O caráter da dor moral

Enquanto a dor somente acometer terceiros, você não fará ideia de o quanto é nefasta. Somente sentindo na pele quando afrontam sua dignidade é que você pode saber da intensidade profunda e sem limites da dor moral. Nem mesmo os juízes de varas criminais compreendem por completo o grande prejuízo que sofre aquele que foi hostilizado contra sua própria honra, sem empregar a rigidez ora merecida diante da justiça. A honra golpeada sangra e causa dor, até mais que as violências corporais. A desonra é humilhante, torna enferma a honra que até então era sólida e, com isso, deprime a alma.

“Cai-se a moral e falta-nos o fôlego. Pessoas são asfixiadas pela dor moral, embriagadas pelas pressões da vida moderna. Elas necessitam de algo além do livre-arbítrio para serem mais independentes.

Muitas vezes esquecemo-nos de observar nossas próprias atitudes, e com nosso egoísmo, preferimos criticar e apontar os erros alheios.

Toda vez que sentimos raiva de alguém estamos em conflito com nossa própria pressão interna e moral. Em síntese, estamos vivendo em uma época de muita agressividade moral.

Nossa honra é construída por atos, e quando desviamo-nos dos nossos objetivos, somos dominados pela desorientação. A falta de honra de outrem é como água de corredeira envenenada pela fúria do inverno gélido da alma. Assim, a mente malfadada trava combates entre si, dilacerando e ferindo a honra de um coração puro. Ela ergue a discórdia, maltrata os sentimentos. Cultiva o ódio na falta do amor! Crava as raízes mais profundas na mente ensanguentada pela dor” (Cláudia Eça).

Enquanto permanecerem essas dúvidas entremeadas na mente humana, a criatura estará a todo tempo também enfraquecida, como se faltasse nela uma parte da sua personalidade dissolvida pela desonra.
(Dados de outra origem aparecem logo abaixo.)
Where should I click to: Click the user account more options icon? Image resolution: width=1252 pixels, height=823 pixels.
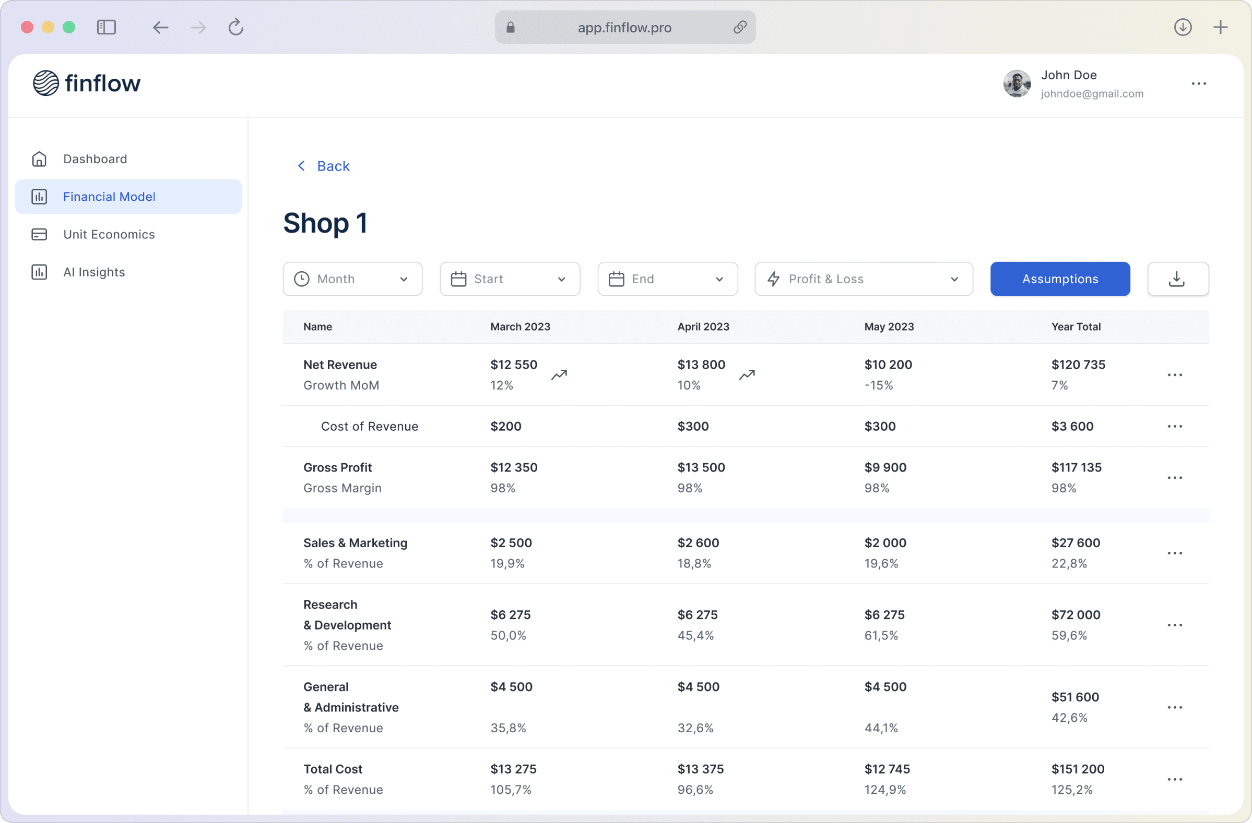[x=1198, y=84]
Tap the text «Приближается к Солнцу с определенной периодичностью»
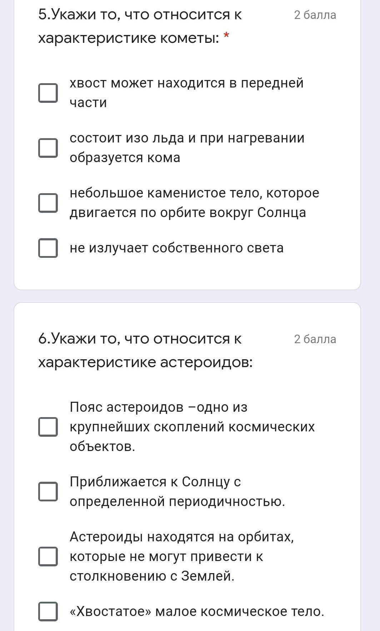This screenshot has width=380, height=631. click(x=177, y=491)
Porém, assumindo novamente sua postura, erguendo a cabeça para se desvencilhar do problema acarretado, o indivíduo se renovará na busca da sua solidez.
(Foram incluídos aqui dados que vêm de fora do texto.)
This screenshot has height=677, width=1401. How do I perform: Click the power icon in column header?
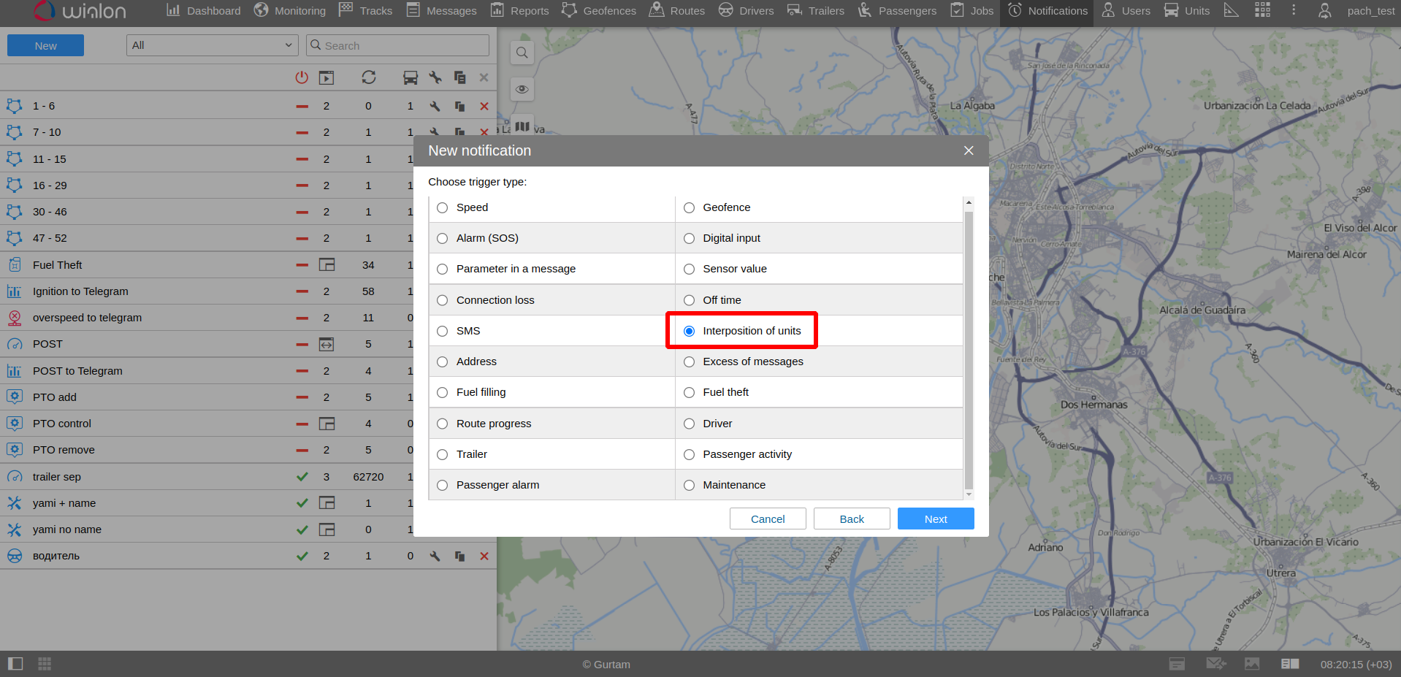pyautogui.click(x=302, y=77)
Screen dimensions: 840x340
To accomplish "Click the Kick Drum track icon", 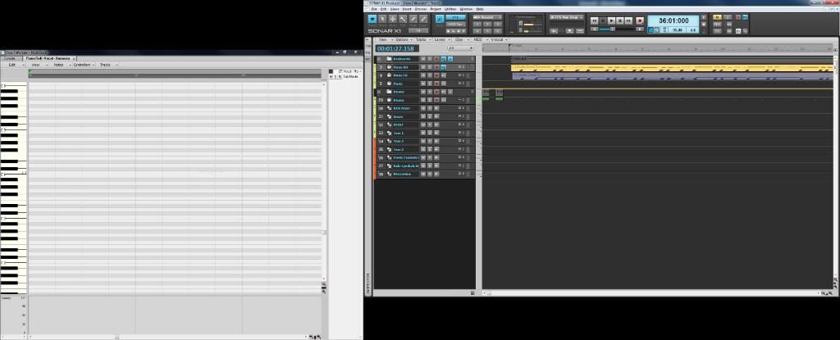I will (389, 108).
Injúria e difamação são violações extremamente graves de ordem moral, inclusive tratadas como crimes em legislações de todo o mundo, isso porque causam lesões mórbidas à honra do ser humano, não só danificando a reputação, mas também, possivelmente, mutilando a autoestima, disseminando nas criaturas o revide ao ódio, egoísmo e inveja, em prejuízo à sua paz interior.

O caráter da dor moral.2

PSICOSSOMÁTICA DA DOR

Os processos psicossomáticos são representados por reflexos dos sentimentos negativos repassados do campo mental para o corpo físico.
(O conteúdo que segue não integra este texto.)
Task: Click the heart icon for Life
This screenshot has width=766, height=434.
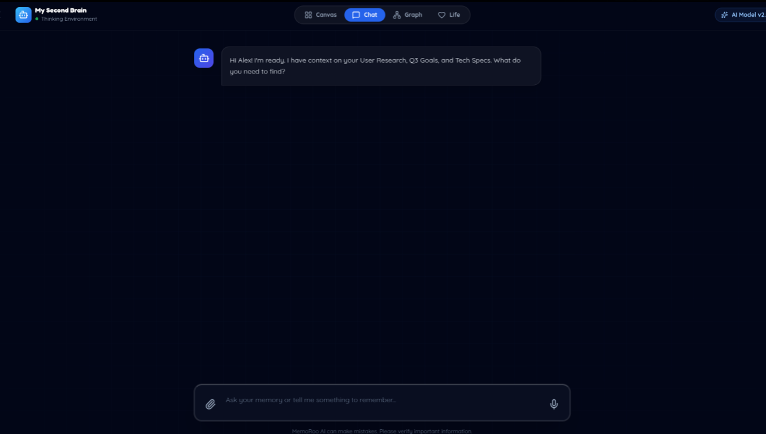Action: [442, 15]
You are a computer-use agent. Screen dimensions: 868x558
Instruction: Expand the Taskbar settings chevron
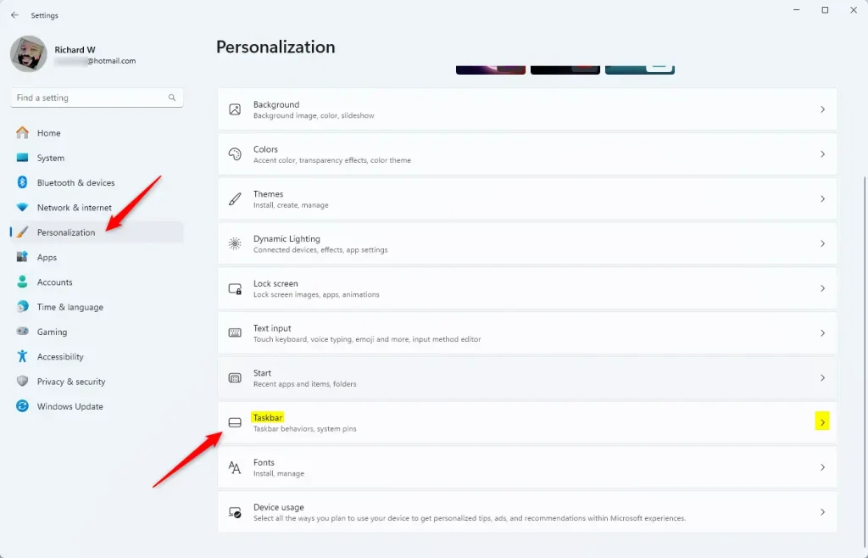[822, 422]
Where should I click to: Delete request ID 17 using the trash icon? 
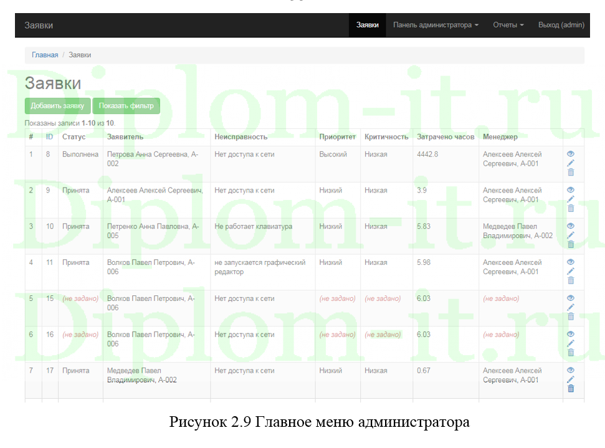tap(570, 389)
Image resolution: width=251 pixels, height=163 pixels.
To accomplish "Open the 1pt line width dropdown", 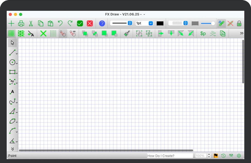I will click(144, 23).
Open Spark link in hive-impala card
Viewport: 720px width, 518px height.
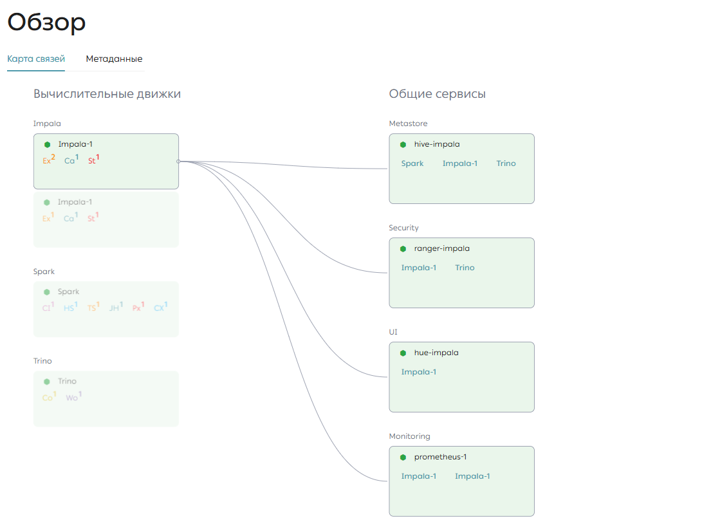click(412, 163)
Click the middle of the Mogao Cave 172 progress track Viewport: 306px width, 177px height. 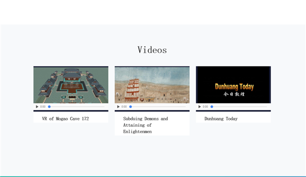coord(77,107)
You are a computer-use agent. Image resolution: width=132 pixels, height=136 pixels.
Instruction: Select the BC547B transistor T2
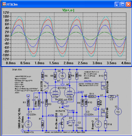click(65, 114)
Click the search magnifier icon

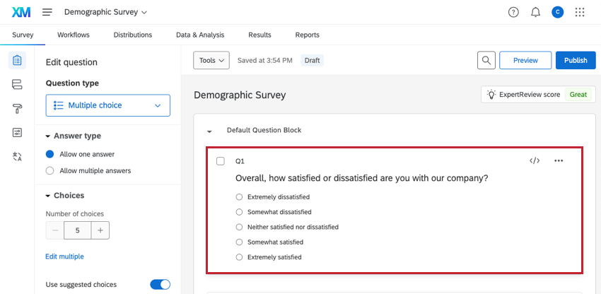click(486, 61)
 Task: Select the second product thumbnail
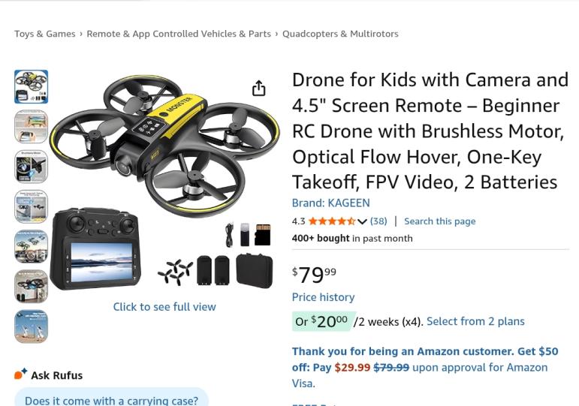31,127
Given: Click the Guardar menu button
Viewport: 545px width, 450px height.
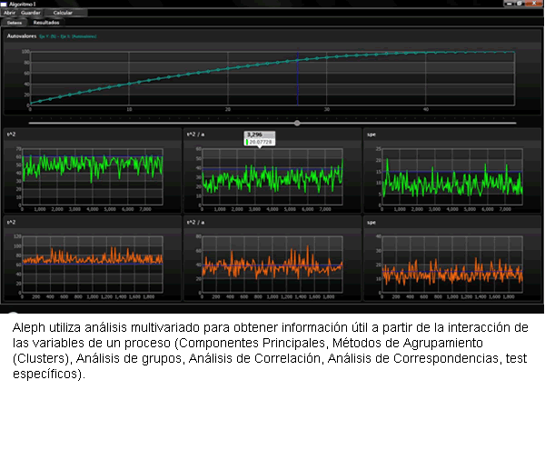Looking at the screenshot, I should (x=31, y=13).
No decorrer do dia a dia ainda é um pouco estranho para muitas pessoas aceitar que as doenças e as emoções possam de alguma forma estarem ligadas. Aceitar que uma doença possa ser causada por distúrbios emocionais faz cada vez mais sentido e tem-se verificado que a mudança desses padrões emocionais atenua a doença e pode mesmo aboli-la se esses padrões emocionais desequilibrados deixarem de existir. É óbvio que as degenerações podem depois ter um difícil retrocesso. No entanto, os estudiosos no assunto já relataram vários casos de sucesso.

Você já deve ter sentido diversas dores ou tido algum sintoma que os doutores não reconheceram? Permaneceu sem saber o motivo do seu dilema? Então, provavelmente seu corpo tenha passado por um processo psicossomático.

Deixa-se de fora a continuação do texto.